### Instructions:
A - In the blog post about Dr. Who and the spring storm, which season has the writer now reached?
B - Extend the blog post about Dr. Who and the spring storm, picking up right after its final sentence.

### Article:
____________________

I have to admit that I didn’t want to watch Dr. Who after Rose left but my little sister told me that it does get better and since I really came to like Martha and Donna I’m now up to season 5 and watched the end of time and Water on Mars.
I wanted so badly to just go to sleep today since it was a chillier day than it was yesterday and since we live in a valley I knew that once the storm hit it would hit rather hard. I was right. Its thundering and lightening out and while this comforts me because that’s my favorite thing about spring… it also makes me feel incredibly lonely because of being home alone. Odd isn’t it? I value my time alone and got rather a lot accomplished today but at the same time I wish Cory was home for me to cuddle with.

____________________

### Raw data:

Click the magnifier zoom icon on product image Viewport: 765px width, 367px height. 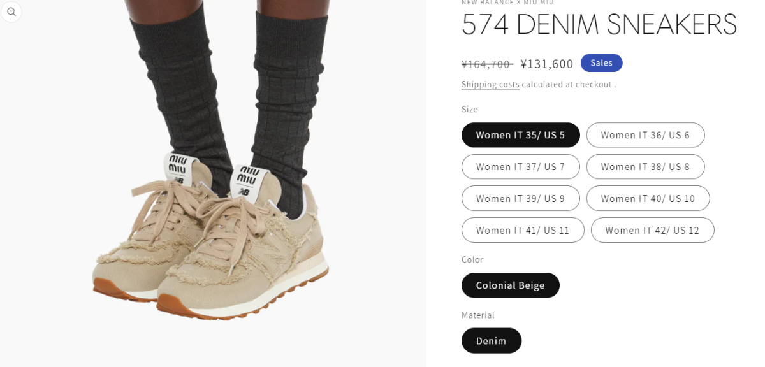tap(11, 11)
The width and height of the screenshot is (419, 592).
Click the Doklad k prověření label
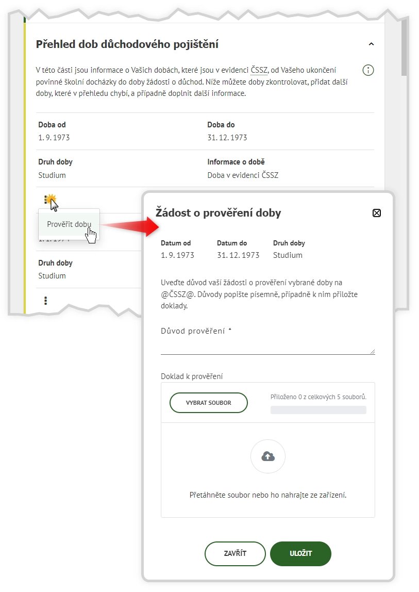[x=192, y=377]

____________________

### Written answers:
A - Season 5.

B -
So here I am waiting for either Cory to call or come home, at the same time waiting for Mj to call and let me know that Kate is coming home. The kids went off with their dad and believe it or not he was nice to me… odd again. I also have to throw in a pizza once they are on their way home so Kate has something to eat, because she doesn’t like chili. I might actually throw some potateos in the oven so we can do chili potatoes for dinner if people want. We don’t have cheese or sour cream so it would be rather useless to do so wouldn’t it?
Chuggar is scared of the storm he keeps looking at me to rescue him from the lightening and the thunder. I guess they aren’t for everyone now are they?